Anyway here's the gist with "Destination": a plane flying to the states from Columbia, gets invested with bullet ants whose sting will probably kill ya or make you feel some serious pain. It's up to a confident Sky Marshall and an entomologist to hopefully save the day.

So yeah, here's the problem with Destination: Infestation, it tries to update a certain 2006 vehicle only to come off as a less tighter version of something like Outbreak (complete with a probable, Operation Clean Sweep ending). I mean I blame the clunky editing, the annoying, cliched established characters, and the killer ants themselves. They may sound nasty and look clear-sighted but that's about it. "They're everywhere". Are they though?

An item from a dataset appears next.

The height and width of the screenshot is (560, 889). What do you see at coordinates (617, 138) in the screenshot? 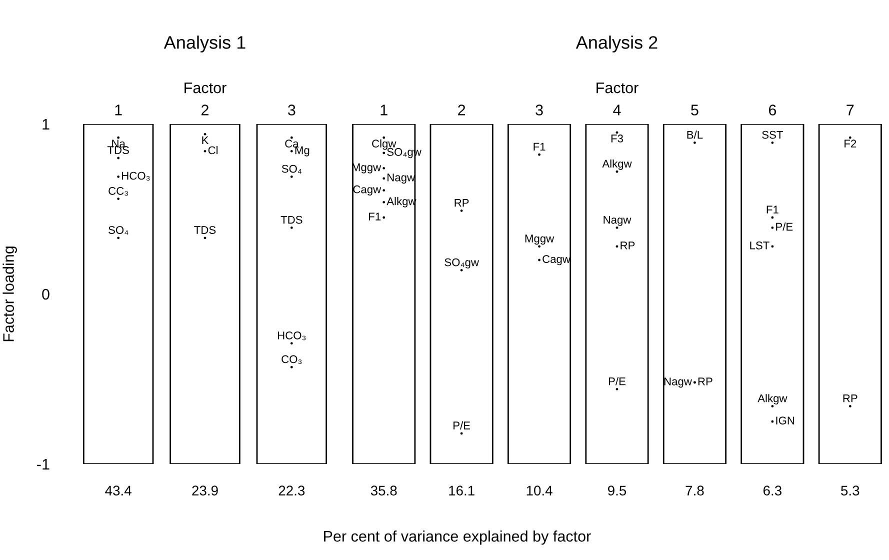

Are you sure?

"Destination" is directed by George Mendeluk, a dude who needed a better sifter of final content to secure his creature feature, direct-to-video vision. I mean here you have scenes between the ant attacks that slow to a creep, deflating the dramatic momentum like filler or dailies from the cutting room floor. Uh, that's not good for a movie merely 89 minutes long. Then there's the personas of Destination: Infestation who exhibit campy acting and vexing dispositions. It's never a good thing when you root for the evil insects to end these personas instead of the other way around. Finally there's those ants, those wishy-washy ants, only showing up when they feel the need to alpha dog the situation. Come on guys, do you want to harm the humans, forgather for kicks and giggles, or just chew up the fiber optic wires of the craft? Make up your darn minds. And um, no water breaks and/or timeouts in between. For reals.

All in all, Destination: Infestation stars Jessalyn Gilsig, Antonio Sabato Jr., and Serge Houde, actors you don't hear much of anymore. They probably should have fired their agents after this swipe but it's obvious they remained loyal as salivated mongrels. "Destination" bad sign.